*** Data for the task ***

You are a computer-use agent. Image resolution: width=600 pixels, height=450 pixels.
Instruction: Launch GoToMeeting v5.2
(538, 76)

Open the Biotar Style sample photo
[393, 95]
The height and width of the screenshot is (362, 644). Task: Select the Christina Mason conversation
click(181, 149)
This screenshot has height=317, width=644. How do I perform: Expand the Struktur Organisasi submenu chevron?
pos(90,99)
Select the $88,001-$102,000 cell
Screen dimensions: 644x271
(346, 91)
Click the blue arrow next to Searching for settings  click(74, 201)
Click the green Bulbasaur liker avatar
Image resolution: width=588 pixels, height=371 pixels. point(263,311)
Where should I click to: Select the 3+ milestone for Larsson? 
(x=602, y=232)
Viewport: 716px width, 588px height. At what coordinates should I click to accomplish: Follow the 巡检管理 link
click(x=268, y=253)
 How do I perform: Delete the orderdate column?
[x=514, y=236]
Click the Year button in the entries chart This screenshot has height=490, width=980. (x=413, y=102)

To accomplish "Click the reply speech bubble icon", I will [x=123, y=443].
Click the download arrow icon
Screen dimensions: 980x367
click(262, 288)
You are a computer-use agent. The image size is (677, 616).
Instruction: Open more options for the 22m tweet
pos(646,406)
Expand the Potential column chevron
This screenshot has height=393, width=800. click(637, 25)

*** End of Data for the task ***

■ What needs to be done: Your task is to transcribe each record faithfully and in full.

■ Answer to this problem:
You are a computer-use agent. Image resolution: width=600 pixels, height=450 pixels.
Instruction: Launch GoToMeeting v5.2
(538, 76)

Open the Biotar Style sample photo
[393, 95]
The height and width of the screenshot is (362, 644). Task: Select the Christina Mason conversation
click(181, 149)
This screenshot has height=317, width=644. How do I perform: Expand the Struktur Organisasi submenu chevron?
pos(90,99)
Select the $88,001-$102,000 cell
Screen dimensions: 644x271
(346, 91)
Click the blue arrow next to Searching for settings  click(74, 201)
Click the green Bulbasaur liker avatar
Image resolution: width=588 pixels, height=371 pixels. point(263,311)
Where should I click to: Select the 3+ milestone for Larsson? 
(x=602, y=232)
Viewport: 716px width, 588px height. At what coordinates should I click to accomplish: Follow the 巡检管理 link
click(x=268, y=253)
 How do I perform: Delete the orderdate column?
[x=514, y=236]
Click the Year button in the entries chart This screenshot has height=490, width=980. (x=413, y=102)

To accomplish "Click the reply speech bubble icon", I will [x=123, y=443].
Click the download arrow icon
Screen dimensions: 980x367
click(262, 288)
You are a computer-use agent. The image size is (677, 616).
Instruction: Open more options for the 22m tweet
pos(646,406)
Expand the Potential column chevron
This screenshot has height=393, width=800. click(637, 25)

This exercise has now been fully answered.